Speaking to a capacity crowd as keynote speaker, Ferguson said the Navy is already working hard to do more across the globe-with less resources.
“The implications of trying to absorb a 9.4 percent cut on top of the significant reductions we’ve already done in fiscal year 2013 budgets, will have a very significant impact on the workforce, on the research and development accounts-on everything,” said Ferguson.
Ferguson’s wide-ranging talk addressed an array of topics relating to ONR’s pioneering work in science and technology research.
The vice chief applauded ONR-led efforts to improve war fighter capabilities in programs such as the Electromagnetic Railgun, ballistic missile defense, cyber defense and more.
These kinds of technologies, he said, are “game-changers.” And in spite of current fiscal austerity, he stressed that the Department of Navy’s leadership recognizes the importance of science and technology research for the future of the service.
“We’re going to be smaller as we go forward,” he said, regardless of whatever decisions are made on sequestration. “We’re going to be leaner.

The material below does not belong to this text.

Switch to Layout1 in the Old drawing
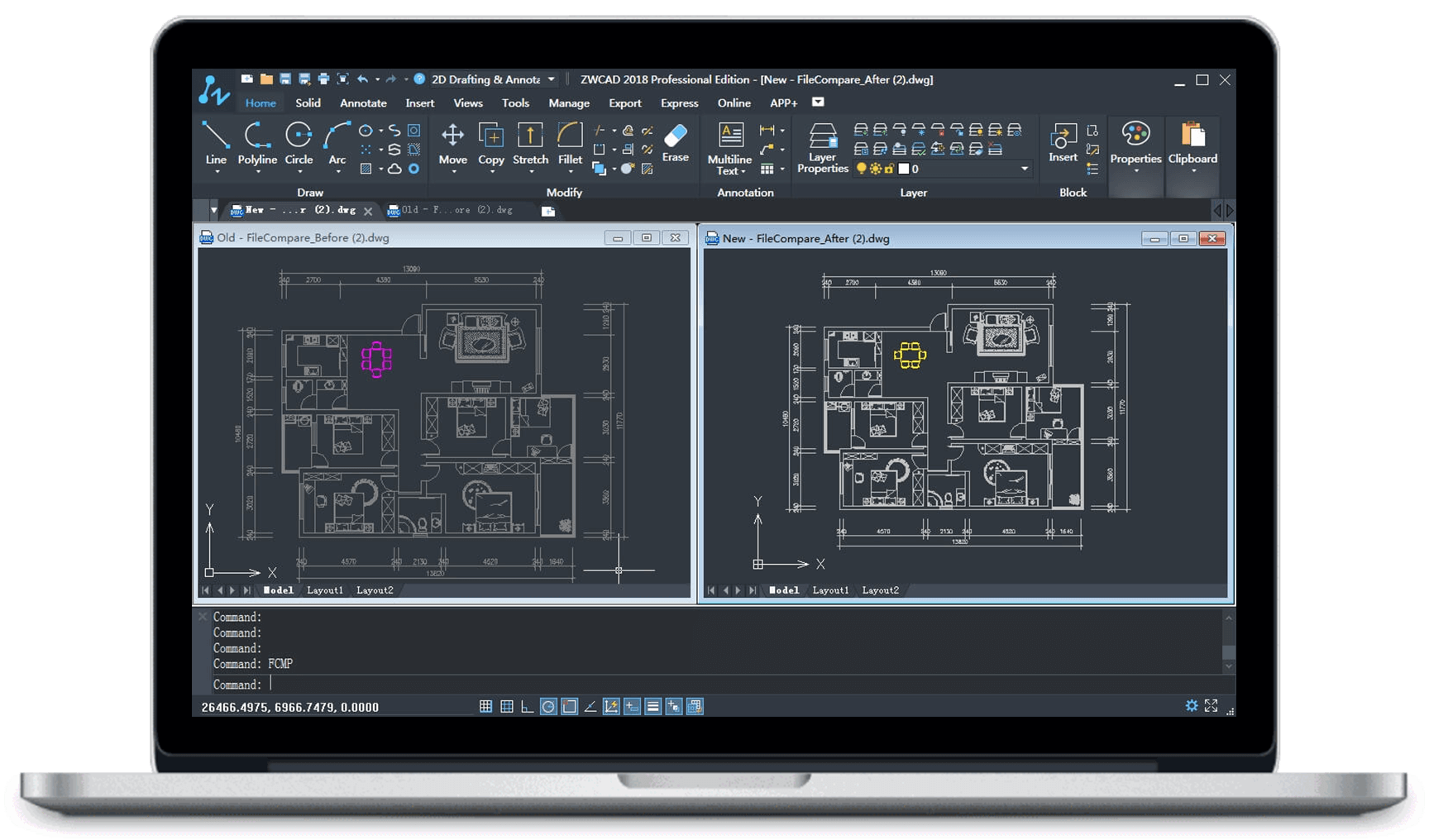 pos(324,590)
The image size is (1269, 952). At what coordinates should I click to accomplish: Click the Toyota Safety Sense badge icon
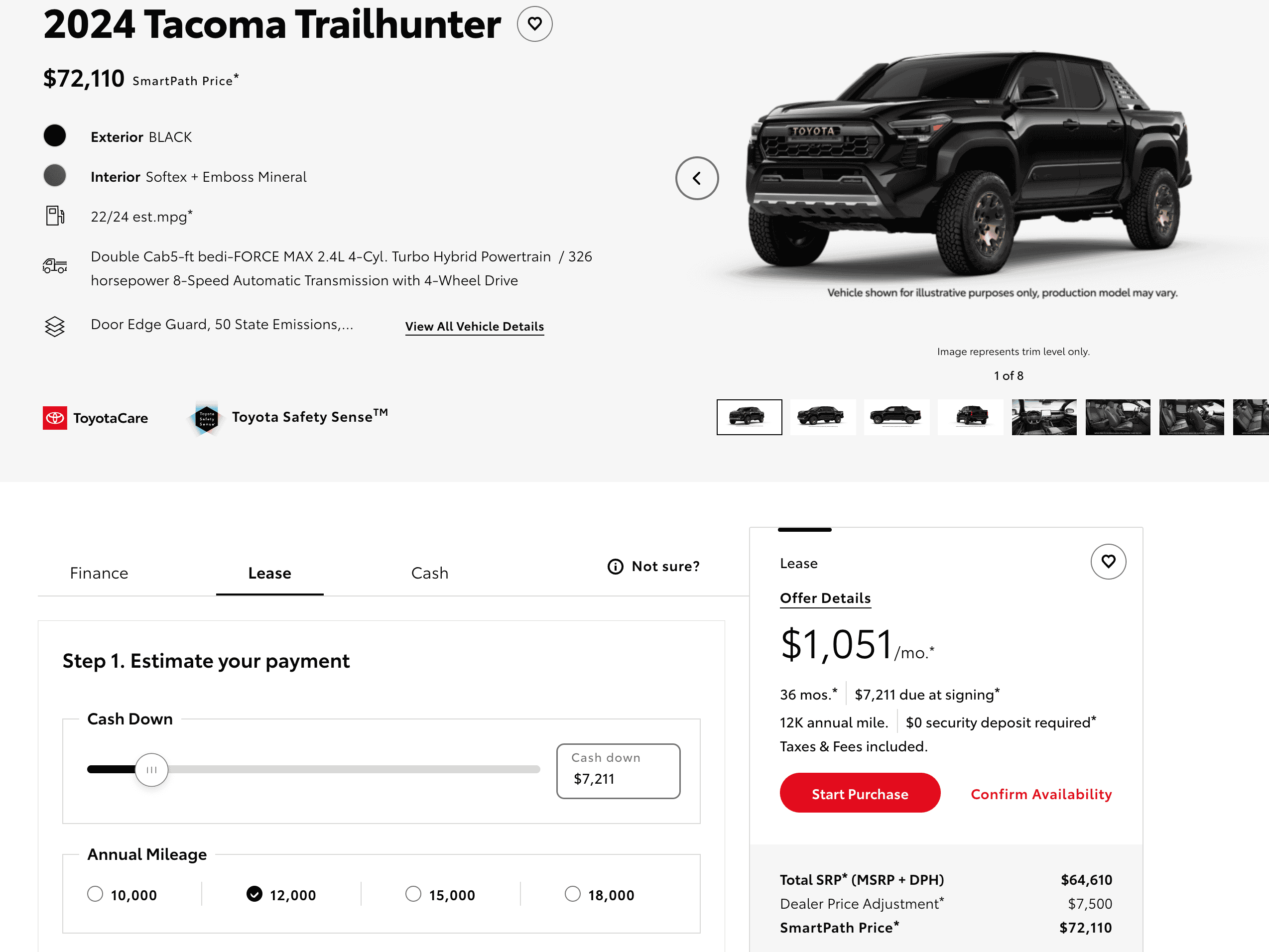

But in the same breath we have to be technologically advanced. We have to make sure that we put the best technology we have into the hands of our war fighters.
“That’s our promise to future generations.”
Without some sort of adjustment by Congress, currently the subject of discussion on Capitol Hill, the nearly 10 percent across-the-board Department of Defense budget cuts are slated to commence in 2013 and continue for 10 years.
The admiral stated he is personally hopeful lawmakers will moderate the cuts before they kick in, but noted that if no adjustments are made, the long-term as well as immediate effect on the Navy will be heavy.
“If you project out 10 years-remember the budget control act talks about 10 years of reductions- now you start talking about a fleet reduced to about 230-235 ships,” he said. “Now you start talking about reduction of manpower commensurate with that. Now you start talking about the reduction of money going to warfare centers, to R&D efforts.”
Ferguson’s talk also emphasized the Navy’s commitment to promoting programs aimed at getting young people involved in science, technology, engineering and mathematics careers.
He said he will chair a committee to bring together industry, academic and service leaders to coordinate STEM support.
The science and technology conference is a biennial event bringing together top military, scientific, industry and academic experts in matters related to science, technology and defense. More than 1,500 attendees registered for the event.